More than 30 years after a body was set up to assess the viability of a trans-Arab railway project the idea still remains on paper. It was way back in 1979 that the idea of railways to link all the 22 Arab countries across Asia and Africa was mooted but so far only a map with two possible routes has been drawn up.
The secretary-general of what is known as Arab Railways Association, Murhaf Al Sabouni, told a local Arabic daily in an interview that the possible routes were suggested on a map in 1992, a year after Arab transport ministers ordered to launch a preliminary assessment study.
The routes do not include Palestine due to expected hurdles Israel can pose to the project which is estimated to cost a staggering $25bn. One possible route can initiate from top of Syrian snaking down via Jordan to Saudi Arabia, while the other one can link Egypt to Mauritania across the breadth of the vast northern stretches of Africa. Currently, there are only 11 of the 22 Arab countries which have internal railway systems but none of them has linkages beyond their territories. The length of the railways in these countries is 25,000km. To link all the 22 Arab countries through a rail network another 25,000km of network will be needed and since each km is estimated to cost around $1m to $1.5, the entire project cost is estimated at $25bn.

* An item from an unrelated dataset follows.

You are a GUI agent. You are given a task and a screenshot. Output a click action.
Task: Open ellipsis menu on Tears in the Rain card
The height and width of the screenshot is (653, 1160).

Private investors can play a vital role in the project but the Arab railways should not be privatised, Al Sabouni said, arguing that efforts of the European Union (EU) to privatise railways in the continent have failed. The official said that aside from encouraging inter-Arab trade and tourism, an Arab rail link can connect Asia to Europe and the African countries in the vast continent. The proposed Arab rail project can be modeled along the GCC lines, said the secretary-general.